Feitiçaria ou não, algum tempo após o casamento, morreu também o Rei, deixando sua nova rainha como regente, e a pequena Branca de Neve, Órfã. Apesar da menina ser a legítima herdeira do Reino, cabendo à sua madrasta apenas conseguir-lhe um marido para manter viva a linhagem real, Branca cresceu sem nunca ter papel ativo no reino. A Rainha, opulenta e ambiciosa, comandava o reino a seu bel-prazer, vendo tudo o que acontecia em seu espelho mágico. Este espelho possuía vida. Talvez a alma de um antigo feiticeiro ou algo assim. Todos os dias, a megera ia até o tal espelho e perguntava. 

-Espelho, espelho meu: Existe alguém mais bela do que eu? 
O espelho, que tudo podia ver, respondia sempre: 
-Não, Milady, Vossa Majestade é a mais bela de todas. 

Os anos foram passando, a menina Branca tornou-se uma donzela, tão gentil e bondosa quanto sua mãe. Claro, o espelho tomou conhecimento de sua beleza. E um dia, quando a Rainha fez sua tradicional pergunta: 
-Espelho, espelho meu: Existe alguém mais bela do que eu? 
O espelho deu uma resposta diferente: 
-És muito bela, Milady. Mas a princesa Branca de Neve é agora a mais bela de todas. 
De forma alguma! Nunca permitiria que seu poder fosse tomado. Nunca permitiria que aquela menina lhe tomasse nada, nem que tivesse nada. Menos ainda a beleza! Fervendo de ódio, fez chamar o chefe da guarda real, exímio caçador e amigo pessoal do finado rei, e deu-lhe uma ordem extremamente cruel. 
-Caçador, atendei a minha ordem. Leva a princesa Branca de Neve para a Floresta, mata-a e como prova traz-me nesta urna de prata o coração dela.
O homem recebeu a urna e saiu. No entanto, como mataria a herdeira legítima do Reino? Que ordem absurda era aquela? 
Foi até os aposentos da princesa e a chamou para irem até a Floresta. Quando chegaram em um local suficientemente afastado, a moça perguntou: 
-Senhor caçador, para onde vamos? e para que trazes esta urna? 
Com voz preocupada, o caçador falou à jovem princesa. 
-Branca de Neve, fuja agora.
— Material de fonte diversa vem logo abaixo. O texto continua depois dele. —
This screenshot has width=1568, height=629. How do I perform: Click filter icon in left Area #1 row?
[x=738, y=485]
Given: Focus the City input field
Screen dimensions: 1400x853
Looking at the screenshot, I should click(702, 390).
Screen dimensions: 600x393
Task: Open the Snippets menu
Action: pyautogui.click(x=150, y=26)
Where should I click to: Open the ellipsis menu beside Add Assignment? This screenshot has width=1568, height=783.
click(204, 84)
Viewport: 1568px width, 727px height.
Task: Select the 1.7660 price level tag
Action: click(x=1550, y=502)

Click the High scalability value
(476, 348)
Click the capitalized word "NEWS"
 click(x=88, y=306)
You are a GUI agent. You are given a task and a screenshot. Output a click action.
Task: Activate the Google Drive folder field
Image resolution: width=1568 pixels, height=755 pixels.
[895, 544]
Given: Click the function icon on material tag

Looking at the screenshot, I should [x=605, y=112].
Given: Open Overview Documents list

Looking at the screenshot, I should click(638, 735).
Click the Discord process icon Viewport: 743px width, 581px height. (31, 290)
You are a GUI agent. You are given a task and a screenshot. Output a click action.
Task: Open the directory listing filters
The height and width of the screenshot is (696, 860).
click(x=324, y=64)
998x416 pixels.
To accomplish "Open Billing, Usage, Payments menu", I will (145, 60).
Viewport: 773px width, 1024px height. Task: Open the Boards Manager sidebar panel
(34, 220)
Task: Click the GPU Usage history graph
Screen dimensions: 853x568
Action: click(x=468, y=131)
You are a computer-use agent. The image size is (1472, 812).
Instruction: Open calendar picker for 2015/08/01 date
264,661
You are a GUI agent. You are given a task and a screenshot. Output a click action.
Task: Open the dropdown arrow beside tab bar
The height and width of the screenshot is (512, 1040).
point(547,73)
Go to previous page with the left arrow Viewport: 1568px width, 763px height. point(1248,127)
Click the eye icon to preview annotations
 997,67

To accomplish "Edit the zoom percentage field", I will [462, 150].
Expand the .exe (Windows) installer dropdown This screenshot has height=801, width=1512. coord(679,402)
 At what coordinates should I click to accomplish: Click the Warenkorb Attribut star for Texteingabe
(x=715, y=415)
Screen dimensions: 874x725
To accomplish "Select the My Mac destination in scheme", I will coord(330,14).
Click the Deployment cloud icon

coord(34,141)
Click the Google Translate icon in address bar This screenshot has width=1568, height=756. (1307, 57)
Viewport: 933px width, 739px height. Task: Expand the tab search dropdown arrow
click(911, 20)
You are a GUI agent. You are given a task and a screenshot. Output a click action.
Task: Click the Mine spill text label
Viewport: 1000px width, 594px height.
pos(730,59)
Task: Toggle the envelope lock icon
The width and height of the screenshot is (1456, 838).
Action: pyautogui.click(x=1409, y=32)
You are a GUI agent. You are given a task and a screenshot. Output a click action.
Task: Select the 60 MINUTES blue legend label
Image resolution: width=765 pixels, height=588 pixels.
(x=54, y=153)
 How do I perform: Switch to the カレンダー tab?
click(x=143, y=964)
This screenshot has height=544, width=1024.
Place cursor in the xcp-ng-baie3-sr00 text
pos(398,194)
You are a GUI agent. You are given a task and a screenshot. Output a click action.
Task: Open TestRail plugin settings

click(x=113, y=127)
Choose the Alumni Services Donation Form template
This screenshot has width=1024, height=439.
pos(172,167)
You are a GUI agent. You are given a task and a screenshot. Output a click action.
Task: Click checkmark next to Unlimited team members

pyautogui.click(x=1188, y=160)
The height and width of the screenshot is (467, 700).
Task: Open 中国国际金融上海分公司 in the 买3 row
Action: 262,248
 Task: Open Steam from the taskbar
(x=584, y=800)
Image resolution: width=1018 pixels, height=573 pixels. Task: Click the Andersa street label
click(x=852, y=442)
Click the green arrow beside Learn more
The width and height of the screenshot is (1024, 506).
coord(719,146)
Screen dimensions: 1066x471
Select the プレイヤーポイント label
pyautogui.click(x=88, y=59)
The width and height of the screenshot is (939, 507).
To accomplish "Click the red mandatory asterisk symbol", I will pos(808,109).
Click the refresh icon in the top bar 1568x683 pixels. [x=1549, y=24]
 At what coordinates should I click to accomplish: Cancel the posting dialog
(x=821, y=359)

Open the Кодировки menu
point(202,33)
A Rainha está louca. Ela quer vê-la morta, hoje mesmo pediu-me o vosso coração. Pediu que eu a matasse e levasse vosso coração nesta urna. Em nome do Rei seu pai, jamais faria isso. Fuja agora enquanto pode. Fuja para outro reino onde pode ser acolhida, fuja para longe do castelo da rainha má e assassina. Fuja! 
O caçador então afastou-se dela, saindo em busca de um animal selvagem. Achou um javali. Matou-o, e arrancando o coração do animal, colocou-o na urna de prata e levou para a rainha, que ficou extremamente satisfeita. 
Branca, horrorizada com aquela revelação, fugiu. Com medo, fugia e chorava. Correu e chorou pela floresta por toda a noite. Estava exausta, faminta e morrendo de medo. Quando já pensava em dormir encostada num tronco qualquer, viu uma pequena casa.
Aproximou-se e bateu na pequena porta. Estava aberta, então entrou, desesperada por ajuda. Na casa era tudo pequeno, desde os pratos e as cadeiras até as prateleiras e mesmo as camas. Tudo multiplicado por sete. Branca comeu as sobras de um mingau que estavam no fogo, juntou as sete caminhas, e esgotada depois de uma noite horrível de fuga e choro, deitou-se e dormiu. 
Naquela casa moravam sete anões que trabalhavam numa mina próxima. Voltando do trabalho, encontraram sua casa aberta, sua comida esvaziada e uma estranha moça dormindo em suas camas. 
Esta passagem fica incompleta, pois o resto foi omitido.